(What the task requires) Please state how many lines below include the word "swatch"; the reply should be the number only.

(Source material)
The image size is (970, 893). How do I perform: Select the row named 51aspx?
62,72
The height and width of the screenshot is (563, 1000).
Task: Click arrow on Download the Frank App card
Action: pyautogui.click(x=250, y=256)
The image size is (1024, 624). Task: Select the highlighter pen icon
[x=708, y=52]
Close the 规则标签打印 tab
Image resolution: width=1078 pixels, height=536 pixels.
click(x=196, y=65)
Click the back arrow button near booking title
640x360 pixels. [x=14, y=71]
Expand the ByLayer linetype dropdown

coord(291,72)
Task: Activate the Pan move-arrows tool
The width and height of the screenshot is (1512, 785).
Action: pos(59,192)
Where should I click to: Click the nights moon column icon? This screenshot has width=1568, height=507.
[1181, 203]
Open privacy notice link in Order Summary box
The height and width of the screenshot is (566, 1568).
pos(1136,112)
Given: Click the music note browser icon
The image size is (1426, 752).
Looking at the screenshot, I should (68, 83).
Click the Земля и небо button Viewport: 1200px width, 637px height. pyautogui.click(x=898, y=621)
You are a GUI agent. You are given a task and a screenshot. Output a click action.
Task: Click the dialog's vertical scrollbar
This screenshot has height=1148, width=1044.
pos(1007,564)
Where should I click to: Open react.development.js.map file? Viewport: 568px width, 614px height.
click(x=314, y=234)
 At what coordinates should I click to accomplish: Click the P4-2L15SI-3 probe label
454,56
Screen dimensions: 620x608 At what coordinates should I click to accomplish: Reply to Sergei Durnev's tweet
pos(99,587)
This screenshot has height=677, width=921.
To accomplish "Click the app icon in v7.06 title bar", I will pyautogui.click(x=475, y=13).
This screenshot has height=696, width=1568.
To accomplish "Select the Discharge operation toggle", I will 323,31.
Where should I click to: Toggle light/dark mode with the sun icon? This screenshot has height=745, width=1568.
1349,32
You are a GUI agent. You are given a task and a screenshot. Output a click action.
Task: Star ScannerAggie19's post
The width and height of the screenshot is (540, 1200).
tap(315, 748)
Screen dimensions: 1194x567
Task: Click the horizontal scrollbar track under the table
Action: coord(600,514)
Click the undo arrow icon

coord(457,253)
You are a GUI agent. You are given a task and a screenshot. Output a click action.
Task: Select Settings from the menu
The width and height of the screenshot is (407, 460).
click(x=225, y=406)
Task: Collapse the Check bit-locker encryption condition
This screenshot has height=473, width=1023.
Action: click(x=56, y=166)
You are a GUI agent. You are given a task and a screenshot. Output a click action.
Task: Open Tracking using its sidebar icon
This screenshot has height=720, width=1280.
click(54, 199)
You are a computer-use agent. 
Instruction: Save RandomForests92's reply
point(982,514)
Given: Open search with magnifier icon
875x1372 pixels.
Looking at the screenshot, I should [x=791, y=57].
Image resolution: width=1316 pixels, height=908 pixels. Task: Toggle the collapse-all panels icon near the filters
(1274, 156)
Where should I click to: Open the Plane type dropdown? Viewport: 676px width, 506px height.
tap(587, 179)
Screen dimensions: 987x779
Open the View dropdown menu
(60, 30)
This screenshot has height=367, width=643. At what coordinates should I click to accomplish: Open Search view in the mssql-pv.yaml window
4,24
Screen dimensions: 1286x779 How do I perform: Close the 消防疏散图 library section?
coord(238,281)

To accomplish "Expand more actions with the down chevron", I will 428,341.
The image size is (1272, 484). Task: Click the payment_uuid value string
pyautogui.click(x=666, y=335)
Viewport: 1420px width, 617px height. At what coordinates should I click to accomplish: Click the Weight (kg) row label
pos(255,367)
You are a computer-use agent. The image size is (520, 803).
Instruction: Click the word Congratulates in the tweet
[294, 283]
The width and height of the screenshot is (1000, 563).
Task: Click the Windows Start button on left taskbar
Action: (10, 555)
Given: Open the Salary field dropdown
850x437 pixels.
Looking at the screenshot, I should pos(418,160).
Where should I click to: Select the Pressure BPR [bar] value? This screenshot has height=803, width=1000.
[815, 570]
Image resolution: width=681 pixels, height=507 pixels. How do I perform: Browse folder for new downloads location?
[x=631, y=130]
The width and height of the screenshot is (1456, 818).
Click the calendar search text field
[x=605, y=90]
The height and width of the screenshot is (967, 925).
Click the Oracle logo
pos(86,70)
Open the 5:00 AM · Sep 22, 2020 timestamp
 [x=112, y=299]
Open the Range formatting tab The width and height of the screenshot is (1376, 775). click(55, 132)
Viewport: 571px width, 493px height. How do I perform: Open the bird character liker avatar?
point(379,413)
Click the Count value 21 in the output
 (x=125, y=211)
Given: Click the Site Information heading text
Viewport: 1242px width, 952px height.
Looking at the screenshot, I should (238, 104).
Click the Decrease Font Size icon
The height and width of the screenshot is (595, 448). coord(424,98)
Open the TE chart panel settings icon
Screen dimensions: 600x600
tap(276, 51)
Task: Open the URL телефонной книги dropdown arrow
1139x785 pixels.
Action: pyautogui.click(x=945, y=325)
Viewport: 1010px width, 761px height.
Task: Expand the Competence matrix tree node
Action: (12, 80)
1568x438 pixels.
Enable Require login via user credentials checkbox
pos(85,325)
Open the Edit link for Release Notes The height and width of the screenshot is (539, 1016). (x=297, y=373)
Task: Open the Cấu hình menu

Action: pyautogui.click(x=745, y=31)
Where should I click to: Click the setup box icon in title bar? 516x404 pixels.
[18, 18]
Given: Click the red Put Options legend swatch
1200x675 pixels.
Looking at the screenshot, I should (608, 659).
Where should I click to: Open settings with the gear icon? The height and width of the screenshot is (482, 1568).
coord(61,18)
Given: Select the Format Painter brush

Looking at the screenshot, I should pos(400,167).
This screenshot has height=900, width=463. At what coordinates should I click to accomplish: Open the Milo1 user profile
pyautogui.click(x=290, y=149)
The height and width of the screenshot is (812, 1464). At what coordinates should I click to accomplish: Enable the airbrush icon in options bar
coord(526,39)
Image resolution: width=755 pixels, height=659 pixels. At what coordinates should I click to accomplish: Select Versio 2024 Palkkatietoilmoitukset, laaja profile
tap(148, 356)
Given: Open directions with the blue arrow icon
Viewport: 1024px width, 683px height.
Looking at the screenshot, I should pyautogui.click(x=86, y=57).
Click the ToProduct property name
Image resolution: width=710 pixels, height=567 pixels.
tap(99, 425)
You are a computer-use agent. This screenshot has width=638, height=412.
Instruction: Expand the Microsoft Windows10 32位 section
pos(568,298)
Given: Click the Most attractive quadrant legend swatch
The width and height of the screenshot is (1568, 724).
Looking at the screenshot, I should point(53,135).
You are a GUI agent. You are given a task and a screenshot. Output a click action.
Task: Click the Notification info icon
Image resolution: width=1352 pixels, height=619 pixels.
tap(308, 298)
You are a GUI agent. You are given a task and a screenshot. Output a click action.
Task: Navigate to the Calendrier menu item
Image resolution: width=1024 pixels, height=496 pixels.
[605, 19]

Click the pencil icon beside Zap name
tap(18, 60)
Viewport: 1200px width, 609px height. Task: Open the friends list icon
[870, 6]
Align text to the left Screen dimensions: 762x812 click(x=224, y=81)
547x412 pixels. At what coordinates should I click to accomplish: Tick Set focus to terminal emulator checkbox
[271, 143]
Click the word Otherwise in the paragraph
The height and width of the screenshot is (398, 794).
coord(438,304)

(Answer area) 2